Collected data entries:
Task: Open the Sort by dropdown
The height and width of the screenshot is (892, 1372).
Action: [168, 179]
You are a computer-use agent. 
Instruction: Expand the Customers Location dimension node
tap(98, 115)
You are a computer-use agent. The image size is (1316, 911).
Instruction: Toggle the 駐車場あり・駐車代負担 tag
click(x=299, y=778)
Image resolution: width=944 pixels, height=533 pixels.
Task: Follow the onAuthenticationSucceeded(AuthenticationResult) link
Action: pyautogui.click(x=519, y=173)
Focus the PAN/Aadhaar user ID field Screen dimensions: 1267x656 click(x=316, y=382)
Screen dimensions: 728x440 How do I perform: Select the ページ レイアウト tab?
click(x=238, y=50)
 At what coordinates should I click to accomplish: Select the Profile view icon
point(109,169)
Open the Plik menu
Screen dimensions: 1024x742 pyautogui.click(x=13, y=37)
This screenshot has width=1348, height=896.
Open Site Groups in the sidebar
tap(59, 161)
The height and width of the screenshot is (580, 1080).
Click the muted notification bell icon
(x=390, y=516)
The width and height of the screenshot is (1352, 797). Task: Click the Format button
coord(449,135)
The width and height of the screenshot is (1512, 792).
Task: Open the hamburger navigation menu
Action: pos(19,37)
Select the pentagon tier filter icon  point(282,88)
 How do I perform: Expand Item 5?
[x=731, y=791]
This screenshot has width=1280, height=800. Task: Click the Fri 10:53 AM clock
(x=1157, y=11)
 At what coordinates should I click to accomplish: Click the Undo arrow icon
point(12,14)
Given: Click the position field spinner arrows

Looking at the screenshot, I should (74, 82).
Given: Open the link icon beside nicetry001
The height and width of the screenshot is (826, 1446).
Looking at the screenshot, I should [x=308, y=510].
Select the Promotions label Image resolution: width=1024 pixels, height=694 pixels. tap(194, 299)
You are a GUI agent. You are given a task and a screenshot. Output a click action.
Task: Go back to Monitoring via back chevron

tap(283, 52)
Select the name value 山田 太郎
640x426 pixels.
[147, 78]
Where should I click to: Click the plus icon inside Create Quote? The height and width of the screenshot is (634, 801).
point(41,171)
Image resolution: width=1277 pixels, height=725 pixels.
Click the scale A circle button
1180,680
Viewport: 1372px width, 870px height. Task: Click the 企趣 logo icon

EXERCISE OBJECTIVE => Transcribe these items line for line, keeping every character as it appears.

THE RESPONSE =>
Task: Open the Sort by dropdown
The height and width of the screenshot is (892, 1372).
Action: [168, 179]
You are a computer-use agent. 
Instruction: Expand the Customers Location dimension node
tap(98, 115)
You are a computer-use agent. The image size is (1316, 911).
Instruction: Toggle the 駐車場あり・駐車代負担 tag
click(x=299, y=778)
Image resolution: width=944 pixels, height=533 pixels.
Task: Follow the onAuthenticationSucceeded(AuthenticationResult) link
Action: pyautogui.click(x=519, y=173)
Focus the PAN/Aadhaar user ID field Screen dimensions: 1267x656 click(x=316, y=382)
Screen dimensions: 728x440 How do I perform: Select the ページ レイアウト tab?
click(x=238, y=50)
 At what coordinates should I click to accomplish: Select the Profile view icon
point(109,169)
Open the Plik menu
Screen dimensions: 1024x742 pyautogui.click(x=13, y=37)
This screenshot has width=1348, height=896.
Open Site Groups in the sidebar
tap(59, 161)
The height and width of the screenshot is (580, 1080).
Click the muted notification bell icon
(x=390, y=516)
The width and height of the screenshot is (1352, 797). Task: Click the Format button
coord(449,135)
The width and height of the screenshot is (1512, 792).
Task: Open the hamburger navigation menu
Action: pos(19,37)
Select the pentagon tier filter icon  point(282,88)
 How do I perform: Expand Item 5?
[x=731, y=791]
This screenshot has width=1280, height=800. Task: Click the Fri 10:53 AM clock
(x=1157, y=11)
 At what coordinates should I click to accomplish: Click the Undo arrow icon
point(12,14)
Given: Click the position field spinner arrows

Looking at the screenshot, I should (74, 82).
Given: Open the link icon beside nicetry001
The height and width of the screenshot is (826, 1446).
Looking at the screenshot, I should [x=308, y=510].
Select the Promotions label Image resolution: width=1024 pixels, height=694 pixels. tap(194, 299)
You are a GUI agent. You are given a task and a screenshot. Output a click action.
Task: Go back to Monitoring via back chevron

tap(283, 52)
Select the name value 山田 太郎
640x426 pixels.
[147, 78]
Where should I click to: Click the plus icon inside Create Quote? The height and width of the screenshot is (634, 801).
point(41,171)
Image resolution: width=1277 pixels, height=725 pixels.
Click the scale A circle button
1180,680
Viewport: 1372px width, 870px height. Task: Click the 企趣 logo icon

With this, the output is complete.